Key words: radiation therapy, workload, IMRT, linear accelerator, shielding
PACS Numbers: 87.52.Df, 87.53.St
I. INTRODUCTION
IMRT, or Intensity Modulated Radiation Therapy, has proved to be an effective treatment technique for a number of sites, and continues to grow in popularity and availability. A number of different techniques exist for implementing IMRT, one of the most common being the sliding window technique in which the desired fluence profile of a particular beam is delivered using moving leaves of a multi-leaf collimator (MLC). This technique creates a moving aperture which delivers the prescription dose over a longer period of time as compared to a conventional open field. Another technique, called the "step-and-shoot" method, delivers the dose using a set of static fields, the sum of which yields the desired intensity profile.
It is proved (as shown in a previous report from our institution) that a machine treating, primarily, with sliding window IMRT has a workload which is, approximately, a factor of 2 higher than non-IMRT machines. Based on these results, we concluded that the workload recommendations of the NCRP were sufficiently conservative. A point to note is the NCRP recommendation of 100,000 MU's per week for a busy institution treating below 10 MV assumed a patient load of 50. Therefore, while the workload estimate of the NCRP may have been sufficiently conservative, the energy dependence and assumed patient load is dated.
This increase in monitor units does not appreciably affect the amount of radiation reaching the primary barrier on a per-plan basis, since the prescription dose, and consequently, the amount of radiation reaching the primary barrier, stays the same. If, however, more patients are treated per day, due to less time between fields, the total weekly dose to the primary barrier will increase. Therefore, it would be instructive to examine not only the increase in monitor units associated with an IMRT plan, but also the increase in patient load and duty cycle, which we shall define as the fraction of time that a machine is "on" during treatment hours. The dose reaching the secondary barrier will be more significantly affected, as this dose is more dependent on the beam-on time and not on the dose to the target. Leakage radiation exists whether photons are being used or electrons. Therefore, it would be most instructive to take them both into account.
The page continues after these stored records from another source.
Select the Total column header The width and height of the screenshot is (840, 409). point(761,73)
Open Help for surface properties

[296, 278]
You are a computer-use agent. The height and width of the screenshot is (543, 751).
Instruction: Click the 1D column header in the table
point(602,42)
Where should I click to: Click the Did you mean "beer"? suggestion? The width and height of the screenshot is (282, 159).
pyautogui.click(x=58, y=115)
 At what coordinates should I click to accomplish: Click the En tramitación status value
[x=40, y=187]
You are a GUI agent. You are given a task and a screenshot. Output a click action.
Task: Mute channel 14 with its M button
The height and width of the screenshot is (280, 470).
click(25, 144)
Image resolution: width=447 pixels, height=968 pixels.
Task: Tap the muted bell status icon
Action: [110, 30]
In our last report, we examined a small sample of the overall number of patient charts. In this study, we wish to obtain a clearer picture of the contribution of IMRT to machine workload, and to look at patient loads and duty cycles. Therefore, we extracted one year's worth of data from our record and verify system, including treatment times and number of monitor units for every field treated that year. Thereby, we were assured a very accurate representation of monitor units delivered as a function of time. Three machines were surveyed for this report–located at MSKCC at St. Clare's, our New Jersey regional centers in Dover and Denville (two clinics within a short distance from each other, sharing the same staff). A total of 63,698 fields were treated, using the 3 treatment machines. The overall workload of the machines included these treatments plus films. Workload associated with QA procedures was not included in the calculation as it was performed during off-hours, and therefore, not recorded in the record and verify database.
II. MATERIALS AND METHODS
Memorial Sloan-Kettering Cancer Center at St. Clare's Hospital is a regional clinic of Memorial Sloan-Kettering Cancer Center [MSKCC]. Being part of the MSKCC network, the same treatment protocols are observed as at the main campus in New York City with regard to conventional and IMRT treatments. The clinic is equipped with 3 treatment machines:
- A multi-energy Siemens Mevatron KD, which has no MLC, and is equipped with a beam stop that is used for fields in which the gantry angle is between 50 and 310 degrees;
- A single energy Varian 600C with a 52 leaf MLC which was not equipped for IMRT treatments at the time of this survey; and
- A Varian 2100C, equipped with an 80-leaf dynamic multileaf collimator with leaf width of 1 cm capable of delivering IMRT treatments using the sliding window technique.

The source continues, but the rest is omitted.